UPC: More information about access to new CMS

All very well, but we still have no clarification on which type of certificate for authentication will be required. Also, whilst it is nice to know that LuxTrust should be able to provide suitable secure devices, what about any other providers? Or, in the space of the approximately 11 weeks left before the (purported) start of the sunrise period, are all of the thousands of eligible attorneys from across the whole of Europe supposed to obtain their (individual) secure device from just ONE provider? That hardly seems like the most workable solution.

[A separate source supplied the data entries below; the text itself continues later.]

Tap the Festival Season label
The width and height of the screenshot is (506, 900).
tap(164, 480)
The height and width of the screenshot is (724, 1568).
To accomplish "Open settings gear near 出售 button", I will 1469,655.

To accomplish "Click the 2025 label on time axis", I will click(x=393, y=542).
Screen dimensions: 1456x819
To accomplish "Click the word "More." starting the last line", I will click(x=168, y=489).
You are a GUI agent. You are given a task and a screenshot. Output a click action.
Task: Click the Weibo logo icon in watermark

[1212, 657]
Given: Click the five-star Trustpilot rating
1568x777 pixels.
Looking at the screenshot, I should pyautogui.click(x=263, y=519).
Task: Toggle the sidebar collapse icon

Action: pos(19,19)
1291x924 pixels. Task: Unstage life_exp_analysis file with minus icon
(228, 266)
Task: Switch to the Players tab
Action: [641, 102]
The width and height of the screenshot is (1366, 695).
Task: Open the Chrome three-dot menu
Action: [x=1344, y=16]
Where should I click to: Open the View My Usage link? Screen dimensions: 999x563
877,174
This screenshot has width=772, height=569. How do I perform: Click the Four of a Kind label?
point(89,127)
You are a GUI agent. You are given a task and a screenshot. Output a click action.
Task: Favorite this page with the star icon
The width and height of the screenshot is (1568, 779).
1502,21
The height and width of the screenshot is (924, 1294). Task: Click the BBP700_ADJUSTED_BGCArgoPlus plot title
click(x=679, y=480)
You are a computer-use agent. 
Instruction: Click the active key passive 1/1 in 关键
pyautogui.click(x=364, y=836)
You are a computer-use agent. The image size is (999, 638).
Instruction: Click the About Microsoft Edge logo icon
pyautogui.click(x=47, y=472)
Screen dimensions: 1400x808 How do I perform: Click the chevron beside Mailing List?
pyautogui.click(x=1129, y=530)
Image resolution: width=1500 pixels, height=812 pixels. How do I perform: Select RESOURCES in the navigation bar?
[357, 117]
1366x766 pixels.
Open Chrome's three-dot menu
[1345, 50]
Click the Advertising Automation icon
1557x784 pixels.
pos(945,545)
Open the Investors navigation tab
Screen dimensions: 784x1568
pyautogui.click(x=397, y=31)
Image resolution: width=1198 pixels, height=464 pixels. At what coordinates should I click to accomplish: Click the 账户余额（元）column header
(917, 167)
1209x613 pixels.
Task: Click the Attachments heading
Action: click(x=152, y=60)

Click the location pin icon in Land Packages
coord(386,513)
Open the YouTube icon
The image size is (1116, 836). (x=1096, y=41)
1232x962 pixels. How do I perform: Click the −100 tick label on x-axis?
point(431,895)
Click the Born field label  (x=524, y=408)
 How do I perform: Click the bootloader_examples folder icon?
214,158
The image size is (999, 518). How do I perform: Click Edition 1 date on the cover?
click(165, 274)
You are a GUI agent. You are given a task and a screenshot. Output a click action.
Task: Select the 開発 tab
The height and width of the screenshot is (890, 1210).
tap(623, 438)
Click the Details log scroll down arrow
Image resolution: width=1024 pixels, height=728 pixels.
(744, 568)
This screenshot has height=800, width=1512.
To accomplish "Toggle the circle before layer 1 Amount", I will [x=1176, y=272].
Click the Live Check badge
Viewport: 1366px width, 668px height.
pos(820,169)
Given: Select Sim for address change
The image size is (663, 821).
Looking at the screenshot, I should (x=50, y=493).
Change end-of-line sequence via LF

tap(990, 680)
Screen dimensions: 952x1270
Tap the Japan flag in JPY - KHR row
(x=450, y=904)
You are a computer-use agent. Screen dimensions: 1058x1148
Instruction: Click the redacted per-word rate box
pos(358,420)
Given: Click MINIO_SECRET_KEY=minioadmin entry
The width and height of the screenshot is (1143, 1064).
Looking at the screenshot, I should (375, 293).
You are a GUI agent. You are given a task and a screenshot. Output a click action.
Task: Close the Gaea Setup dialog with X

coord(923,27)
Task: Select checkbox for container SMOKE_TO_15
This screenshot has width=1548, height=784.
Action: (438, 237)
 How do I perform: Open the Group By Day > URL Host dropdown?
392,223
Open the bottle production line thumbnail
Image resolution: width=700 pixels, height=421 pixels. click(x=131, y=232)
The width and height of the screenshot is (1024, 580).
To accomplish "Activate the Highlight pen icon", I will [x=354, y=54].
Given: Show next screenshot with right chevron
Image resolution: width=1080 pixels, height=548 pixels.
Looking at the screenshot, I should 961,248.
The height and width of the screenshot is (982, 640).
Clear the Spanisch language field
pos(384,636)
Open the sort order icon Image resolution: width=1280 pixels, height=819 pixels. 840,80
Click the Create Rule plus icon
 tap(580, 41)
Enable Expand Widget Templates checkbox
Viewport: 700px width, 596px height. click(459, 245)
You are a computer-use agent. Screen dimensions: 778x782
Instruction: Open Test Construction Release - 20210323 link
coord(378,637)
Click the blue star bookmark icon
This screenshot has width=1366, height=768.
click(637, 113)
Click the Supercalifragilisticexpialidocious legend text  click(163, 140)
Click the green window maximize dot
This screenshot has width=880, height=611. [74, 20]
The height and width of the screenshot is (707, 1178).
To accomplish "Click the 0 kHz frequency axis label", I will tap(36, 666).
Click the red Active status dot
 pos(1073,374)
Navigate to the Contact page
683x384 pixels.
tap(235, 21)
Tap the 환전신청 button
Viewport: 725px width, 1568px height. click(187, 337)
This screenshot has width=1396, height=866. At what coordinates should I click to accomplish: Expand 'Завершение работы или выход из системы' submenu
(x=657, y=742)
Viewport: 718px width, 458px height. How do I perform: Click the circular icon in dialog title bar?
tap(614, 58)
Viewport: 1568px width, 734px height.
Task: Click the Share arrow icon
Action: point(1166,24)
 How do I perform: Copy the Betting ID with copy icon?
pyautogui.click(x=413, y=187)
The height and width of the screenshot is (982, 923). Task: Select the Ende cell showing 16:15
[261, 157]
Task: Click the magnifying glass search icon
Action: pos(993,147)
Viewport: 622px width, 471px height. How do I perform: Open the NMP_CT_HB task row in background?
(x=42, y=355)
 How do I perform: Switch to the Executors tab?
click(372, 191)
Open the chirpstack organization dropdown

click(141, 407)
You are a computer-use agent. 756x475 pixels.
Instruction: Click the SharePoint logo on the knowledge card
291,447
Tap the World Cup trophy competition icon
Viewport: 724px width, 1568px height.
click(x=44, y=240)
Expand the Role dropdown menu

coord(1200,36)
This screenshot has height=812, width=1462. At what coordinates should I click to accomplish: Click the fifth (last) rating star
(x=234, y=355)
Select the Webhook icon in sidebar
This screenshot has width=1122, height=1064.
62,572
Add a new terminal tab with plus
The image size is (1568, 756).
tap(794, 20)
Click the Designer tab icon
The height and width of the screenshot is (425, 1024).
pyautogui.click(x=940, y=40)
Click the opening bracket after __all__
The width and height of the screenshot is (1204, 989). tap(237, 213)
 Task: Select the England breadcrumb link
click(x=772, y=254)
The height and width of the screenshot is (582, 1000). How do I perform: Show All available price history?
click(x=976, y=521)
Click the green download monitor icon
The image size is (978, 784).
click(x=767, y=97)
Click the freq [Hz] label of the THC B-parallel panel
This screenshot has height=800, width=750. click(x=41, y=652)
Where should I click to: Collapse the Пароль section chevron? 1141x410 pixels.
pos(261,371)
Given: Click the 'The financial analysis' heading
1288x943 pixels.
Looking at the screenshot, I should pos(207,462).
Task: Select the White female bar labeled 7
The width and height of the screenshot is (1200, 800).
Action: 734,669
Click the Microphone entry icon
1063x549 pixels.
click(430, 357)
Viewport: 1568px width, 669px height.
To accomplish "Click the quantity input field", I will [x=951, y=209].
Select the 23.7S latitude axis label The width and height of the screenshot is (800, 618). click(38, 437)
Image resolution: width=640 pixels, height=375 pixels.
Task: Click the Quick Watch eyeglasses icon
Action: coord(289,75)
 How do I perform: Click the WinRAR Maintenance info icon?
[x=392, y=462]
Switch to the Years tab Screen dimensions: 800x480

This "extra information" is still extremely vague and still places the onus on the users and the providers to figure out how to comply. This is reinforced by the extraordinarily unhelpful and vague "answers" provided on the FAQ page that is linked to from the new document, e.g.: "In case the selected provider did not provide a physical device (smart card or token), you can select a trusted provider located in another country, Please refer to the following list on the EU Trust Services portal" "Although the list of providers state only EU member states, several providers listed in this list have in place procedures of recognition for both EU citizens and non-EU citizens and for foreign citizens when they generate the personal certificates. Please refer to the selected provider to have the detailed information." "Some providers listed in the trusted list are certified to use “online” identification means (like video conferencing) but for a limited choice of qualified signature creation device. Please refer to the selected provider to have the detailed information."

Also "You need a device containing “Qualified certificate for electronic signature”.... ....To login to the CMS a client authentication certificate is needed: it is USUALLY installed by the provider on the same secure device. IN GENERAL, the providers include these two types of certificates (authentication and signature) on the same device. You should check this with your selected provider." It does seem like a lot of work is being left to the users. I've heard that the LuxTrust solution will satisfy the test link that's been provided but this relates only, as far as I know, to the authentication certificate. I presume, but am in no way certain, that the LuxTrust signature certificate will be OK.

The problem is with the current login is that the system is looking for eIDAS compatibility of the authentication certificate whereas only the qualified signature certificate is eIDAS compatible. Their software needs re-working. A problem is that they do not respond to contact messages pointing out this situation.